Please copy out every row below word for word, keeping them in the same order.

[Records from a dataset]
· · ·

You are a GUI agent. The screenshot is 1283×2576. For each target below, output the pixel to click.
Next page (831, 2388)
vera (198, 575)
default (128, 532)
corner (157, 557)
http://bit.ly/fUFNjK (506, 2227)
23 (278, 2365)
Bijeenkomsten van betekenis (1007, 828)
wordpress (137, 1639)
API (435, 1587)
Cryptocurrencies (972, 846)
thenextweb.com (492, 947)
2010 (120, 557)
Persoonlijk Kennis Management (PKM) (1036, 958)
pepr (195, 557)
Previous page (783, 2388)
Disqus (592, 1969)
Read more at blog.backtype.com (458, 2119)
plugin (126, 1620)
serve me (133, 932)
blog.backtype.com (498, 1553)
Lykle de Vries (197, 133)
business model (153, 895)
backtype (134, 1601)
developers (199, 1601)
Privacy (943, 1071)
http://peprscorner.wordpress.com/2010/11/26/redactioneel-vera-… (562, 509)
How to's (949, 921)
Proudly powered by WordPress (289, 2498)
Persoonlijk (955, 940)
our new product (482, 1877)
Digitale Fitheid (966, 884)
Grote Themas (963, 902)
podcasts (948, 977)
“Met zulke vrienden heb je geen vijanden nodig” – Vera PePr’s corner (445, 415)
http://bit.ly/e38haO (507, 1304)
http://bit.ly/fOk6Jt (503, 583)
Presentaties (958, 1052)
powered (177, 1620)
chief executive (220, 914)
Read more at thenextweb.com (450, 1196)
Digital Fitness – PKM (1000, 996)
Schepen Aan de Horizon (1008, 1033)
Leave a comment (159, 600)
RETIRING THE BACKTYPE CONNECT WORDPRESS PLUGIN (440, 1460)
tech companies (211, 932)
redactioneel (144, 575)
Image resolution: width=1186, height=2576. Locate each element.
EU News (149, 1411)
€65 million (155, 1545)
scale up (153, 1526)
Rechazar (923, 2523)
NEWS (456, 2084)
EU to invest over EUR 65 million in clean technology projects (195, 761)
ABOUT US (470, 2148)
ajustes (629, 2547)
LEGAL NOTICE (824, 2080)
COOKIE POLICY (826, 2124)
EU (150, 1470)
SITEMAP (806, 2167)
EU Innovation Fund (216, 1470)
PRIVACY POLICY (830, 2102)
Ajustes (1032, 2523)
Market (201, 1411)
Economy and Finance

· · ·

* **CORRECT OUTPUT**:
You are a GUI agent. The screenshot is 1283×2576. For each target below, output the pixel to click.
Next page (831, 2388)
vera (198, 575)
default (128, 532)
corner (157, 557)
http://bit.ly/fUFNjK (506, 2227)
23 (278, 2365)
Bijeenkomsten van betekenis (1007, 828)
wordpress (137, 1639)
API (435, 1587)
Cryptocurrencies (972, 846)
thenextweb.com (492, 947)
2010 (120, 557)
Persoonlijk Kennis Management (PKM) (1036, 958)
pepr (195, 557)
Previous page (783, 2388)
Disqus (592, 1969)
Read more at blog.backtype.com (458, 2119)
plugin (126, 1620)
serve me (133, 932)
blog.backtype.com (498, 1553)
Lykle de Vries (197, 133)
business model (153, 895)
backtype (134, 1601)
developers (199, 1601)
Privacy (943, 1071)
http://peprscorner.wordpress.com/2010/11/26/redactioneel-vera-… (562, 509)
How to's (949, 921)
Proudly powered by WordPress (289, 2498)
Persoonlijk (955, 940)
our new product (482, 1877)
Digitale Fitheid (966, 884)
Grote Themas (963, 902)
podcasts (948, 977)
“Met zulke vrienden heb je geen vijanden nodig” – Vera PePr’s corner (445, 415)
http://bit.ly/e38haO (507, 1304)
http://bit.ly/fOk6Jt (503, 583)
Presentaties (958, 1052)
powered (177, 1620)
chief executive (220, 914)
Read more at thenextweb.com (450, 1196)
Digital Fitness – PKM (1000, 996)
Schepen Aan de Horizon (1008, 1033)
Leave a comment (159, 600)
RETIRING THE BACKTYPE CONNECT WORDPRESS PLUGIN (440, 1460)
tech companies (211, 932)
redactioneel (144, 575)
Image resolution: width=1186, height=2576. Locate each element.
EU News (149, 1411)
€65 million (155, 1545)
scale up (153, 1526)
Rechazar (923, 2523)
NEWS (456, 2084)
EU to invest over EUR 65 million in clean technology projects (195, 761)
ABOUT US (470, 2148)
ajustes (629, 2547)
LEGAL NOTICE (824, 2080)
COOKIE POLICY (826, 2124)
EU (150, 1470)
SITEMAP (806, 2167)
EU Innovation Fund (216, 1470)
PRIVACY POLICY (830, 2102)
Ajustes (1032, 2523)
Market (201, 1411)
Economy and Finance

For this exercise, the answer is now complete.